Résumé de la décision
La décision du Conseil d'État concerne un pourvoi formé par M. B A contre une décision du Conseil national de l'enseignement supérieur et de la recherche (CNESER) qui avait rejeté son appel contre une sanction disciplinaire infligée par l'université Paris 1 Panthéon-Sorbonne. Cette sanction, prononcée le 21 juin 2019, interdisait à M. A d'exercer toute fonction d'enseignement ou de recherche pendant trois ans, avec privation totale de son traitement. Le Conseil d'État a annulé la décision du CNESER du 23 novembre 2022, en raison d'une insuffisance de motivation et d'une absence de réponse à un moyen de défense soulevé par M. A. L'affaire a été renvoyée au CNESER pour un nouvel examen.
Arguments pertinents
1. Irrégularité de la procédure : Le CNESER n'a pas répondu à l'argument de M. A concernant l'irrégularité de la procédure disciplinaire, ce qui constitue une violation du droit à un procès équitable. Le Conseil d'État a souligné que "le CNESER, après avoir relevé que M. A faisait valoir que la procédure suivie devant la section disciplinaire [...] était entachée d'irrégularité, n'a pas répondu à ce moyen qui n'était pas inopérant."
2. Insuffisance de motivation : Le CNESER a justifié la sanction en se bornant à affirmer que M. A avait méconnu ses obligations déontologiques sans analyser les faits reprochés ni la gravité des fautes. Le Conseil d'État a noté que "sans davantage préciser ni analyser les faits reprochés à M. A ni se prononcer sur la gravité des fautes, le CNESER a entaché sa décision d'insuffisance de motivation."
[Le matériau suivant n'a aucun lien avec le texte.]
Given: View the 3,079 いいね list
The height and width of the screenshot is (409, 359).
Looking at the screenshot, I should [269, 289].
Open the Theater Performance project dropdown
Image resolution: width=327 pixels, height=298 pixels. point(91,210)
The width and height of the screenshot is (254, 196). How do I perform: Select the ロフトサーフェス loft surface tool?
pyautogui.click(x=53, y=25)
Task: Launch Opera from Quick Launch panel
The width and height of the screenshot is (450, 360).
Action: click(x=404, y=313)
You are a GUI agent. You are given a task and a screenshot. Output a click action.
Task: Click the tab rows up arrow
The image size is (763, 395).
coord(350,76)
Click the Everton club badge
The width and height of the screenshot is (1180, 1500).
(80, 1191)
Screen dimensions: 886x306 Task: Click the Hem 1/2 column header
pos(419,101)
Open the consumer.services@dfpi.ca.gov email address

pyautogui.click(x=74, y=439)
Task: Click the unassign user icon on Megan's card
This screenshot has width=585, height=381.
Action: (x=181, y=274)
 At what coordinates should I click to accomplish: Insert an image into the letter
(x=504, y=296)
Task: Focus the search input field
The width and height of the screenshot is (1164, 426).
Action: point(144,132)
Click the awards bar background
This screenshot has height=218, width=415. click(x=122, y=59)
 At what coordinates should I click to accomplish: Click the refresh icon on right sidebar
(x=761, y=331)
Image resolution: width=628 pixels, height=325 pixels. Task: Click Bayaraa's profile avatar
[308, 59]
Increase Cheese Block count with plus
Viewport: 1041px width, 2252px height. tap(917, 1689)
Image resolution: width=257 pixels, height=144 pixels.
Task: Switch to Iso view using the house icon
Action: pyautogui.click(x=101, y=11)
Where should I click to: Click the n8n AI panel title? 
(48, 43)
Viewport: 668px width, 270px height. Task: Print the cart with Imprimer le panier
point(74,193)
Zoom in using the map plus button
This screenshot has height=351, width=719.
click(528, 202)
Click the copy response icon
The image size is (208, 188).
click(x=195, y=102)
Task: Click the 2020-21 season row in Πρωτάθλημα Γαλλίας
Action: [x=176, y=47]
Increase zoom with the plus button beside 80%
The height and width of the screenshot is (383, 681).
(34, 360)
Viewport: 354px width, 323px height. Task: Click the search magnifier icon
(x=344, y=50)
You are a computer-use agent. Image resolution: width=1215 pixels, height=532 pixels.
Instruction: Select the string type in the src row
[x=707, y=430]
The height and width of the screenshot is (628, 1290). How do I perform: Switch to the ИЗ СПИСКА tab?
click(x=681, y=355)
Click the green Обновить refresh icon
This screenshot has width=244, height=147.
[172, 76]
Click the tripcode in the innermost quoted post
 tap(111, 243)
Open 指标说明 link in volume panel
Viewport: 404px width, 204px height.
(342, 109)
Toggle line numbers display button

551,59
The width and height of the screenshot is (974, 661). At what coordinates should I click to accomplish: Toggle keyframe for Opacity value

Interprétations et citations légales
1. Droit à un procès équitable : Le droit à un procès équitable est un principe fondamental qui doit être respecté dans toutes les procédures disciplinaires. Le Conseil d'État a rappelé que "la procédure suivie devant la section disciplinaire [...] était entachée d'irrégularité", ce qui implique que les droits de la défense doivent être garantis.
2. Motivation des décisions administratives : Selon le Code de justice administrative, les décisions administratives doivent être motivées de manière suffisante pour permettre aux parties de comprendre les raisons de la décision. Le Conseil d'État a précisé que "pour juger que M. A avait méconnu les obligations déontologiques [...] le CNESER s'est borné à relever que le requérant avait laissé s'installer entre lui et l'une de ses étudiantes une relation, sans conserver la distance requise." Cela montre que la motivation doit être claire et détaillée pour être conforme aux exigences légales.
3. Article L. 761-1 du Code de justice administrative : Cet article stipule que les frais exposés par une partie peuvent être remboursés si elle est la partie gagnante. Le Conseil d'État a décidé qu'il n'y avait pas lieu de faire droit aux conclusions de M. A au titre de cet article, car "ces mêmes dispositions font obstacle à ce qu'une somme soit mise à ce titre à la charge de M. A qui n'est pas, dans la présente instance, la partie perdante."
En conclusion, la décision du Conseil d'État met en lumière l'importance de la motivation des décisions administratives et du respect des droits procéduraux dans le cadre des procédures disciplinaires.